#### [Your assignment]
Restate each of the lines given below, word for word.
*** Given records
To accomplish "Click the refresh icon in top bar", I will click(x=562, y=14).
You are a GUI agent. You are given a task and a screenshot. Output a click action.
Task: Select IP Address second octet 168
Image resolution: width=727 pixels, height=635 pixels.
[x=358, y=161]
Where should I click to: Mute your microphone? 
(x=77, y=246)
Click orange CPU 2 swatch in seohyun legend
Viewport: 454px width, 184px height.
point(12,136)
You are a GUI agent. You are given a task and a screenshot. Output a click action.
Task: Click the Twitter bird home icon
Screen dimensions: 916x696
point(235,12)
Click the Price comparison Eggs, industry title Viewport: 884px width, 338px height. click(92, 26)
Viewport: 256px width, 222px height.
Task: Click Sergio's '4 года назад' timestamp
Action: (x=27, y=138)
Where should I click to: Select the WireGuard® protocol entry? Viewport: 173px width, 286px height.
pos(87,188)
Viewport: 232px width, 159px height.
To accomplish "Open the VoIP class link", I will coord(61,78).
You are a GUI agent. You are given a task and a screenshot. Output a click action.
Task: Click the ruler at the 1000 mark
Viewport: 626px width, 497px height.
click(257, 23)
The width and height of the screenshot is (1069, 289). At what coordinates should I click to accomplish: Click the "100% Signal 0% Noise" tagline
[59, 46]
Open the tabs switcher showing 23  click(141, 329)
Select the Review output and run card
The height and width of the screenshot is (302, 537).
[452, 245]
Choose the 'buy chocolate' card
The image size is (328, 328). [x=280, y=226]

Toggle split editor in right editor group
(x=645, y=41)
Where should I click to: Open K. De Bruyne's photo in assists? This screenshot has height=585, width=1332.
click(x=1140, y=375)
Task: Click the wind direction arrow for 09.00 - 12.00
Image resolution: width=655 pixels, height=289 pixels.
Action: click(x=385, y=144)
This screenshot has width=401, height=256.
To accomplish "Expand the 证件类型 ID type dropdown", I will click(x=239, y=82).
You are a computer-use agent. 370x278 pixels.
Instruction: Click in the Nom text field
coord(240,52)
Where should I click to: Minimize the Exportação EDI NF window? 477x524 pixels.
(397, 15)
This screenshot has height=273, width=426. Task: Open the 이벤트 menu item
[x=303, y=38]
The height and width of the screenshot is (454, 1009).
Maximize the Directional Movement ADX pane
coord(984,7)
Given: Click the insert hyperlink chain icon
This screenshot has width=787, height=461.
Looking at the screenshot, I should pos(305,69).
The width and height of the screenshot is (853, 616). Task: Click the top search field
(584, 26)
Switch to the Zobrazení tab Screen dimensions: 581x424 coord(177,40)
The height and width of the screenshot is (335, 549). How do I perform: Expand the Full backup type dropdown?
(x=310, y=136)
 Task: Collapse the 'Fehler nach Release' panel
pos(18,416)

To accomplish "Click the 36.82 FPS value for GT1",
******
#### [Exercise result]
To accomplish "Click the refresh icon in top bar", I will click(x=562, y=14).
You are a GUI agent. You are given a task and a screenshot. Output a click action.
Task: Select IP Address second octet 168
Image resolution: width=727 pixels, height=635 pixels.
[x=358, y=161]
Where should I click to: Mute your microphone? 
(x=77, y=246)
Click orange CPU 2 swatch in seohyun legend
Viewport: 454px width, 184px height.
point(12,136)
You are a GUI agent. You are given a task and a screenshot. Output a click action.
Task: Click the Twitter bird home icon
Screen dimensions: 916x696
point(235,12)
Click the Price comparison Eggs, industry title Viewport: 884px width, 338px height. click(92, 26)
Viewport: 256px width, 222px height.
Task: Click Sergio's '4 года назад' timestamp
Action: (x=27, y=138)
Where should I click to: Select the WireGuard® protocol entry? Viewport: 173px width, 286px height.
pos(87,188)
Viewport: 232px width, 159px height.
To accomplish "Open the VoIP class link", I will coord(61,78).
You are a GUI agent. You are given a task and a screenshot. Output a click action.
Task: Click the ruler at the 1000 mark
Viewport: 626px width, 497px height.
click(257, 23)
The width and height of the screenshot is (1069, 289). At what coordinates should I click to accomplish: Click the "100% Signal 0% Noise" tagline
[59, 46]
Open the tabs switcher showing 23  click(141, 329)
Select the Review output and run card
The height and width of the screenshot is (302, 537).
[452, 245]
Choose the 'buy chocolate' card
The image size is (328, 328). [x=280, y=226]

Toggle split editor in right editor group
(x=645, y=41)
Where should I click to: Open K. De Bruyne's photo in assists? This screenshot has height=585, width=1332.
click(x=1140, y=375)
Task: Click the wind direction arrow for 09.00 - 12.00
Image resolution: width=655 pixels, height=289 pixels.
Action: click(x=385, y=144)
This screenshot has width=401, height=256.
To accomplish "Expand the 证件类型 ID type dropdown", I will click(x=239, y=82).
You are a computer-use agent. 370x278 pixels.
Instruction: Click in the Nom text field
coord(240,52)
Where should I click to: Minimize the Exportação EDI NF window? 477x524 pixels.
(397, 15)
This screenshot has height=273, width=426. Task: Open the 이벤트 menu item
[x=303, y=38]
The height and width of the screenshot is (454, 1009).
Maximize the Directional Movement ADX pane
coord(984,7)
Given: Click the insert hyperlink chain icon
This screenshot has width=787, height=461.
Looking at the screenshot, I should pos(305,69).
The width and height of the screenshot is (853, 616). Task: Click the top search field
(584, 26)
Switch to the Zobrazení tab Screen dimensions: 581x424 coord(177,40)
The height and width of the screenshot is (335, 549). How do I perform: Expand the Full backup type dropdown?
(x=310, y=136)
 Task: Collapse the 'Fehler nach Release' panel
pos(18,416)

To accomplish "Click the 36.82 FPS value for GT1",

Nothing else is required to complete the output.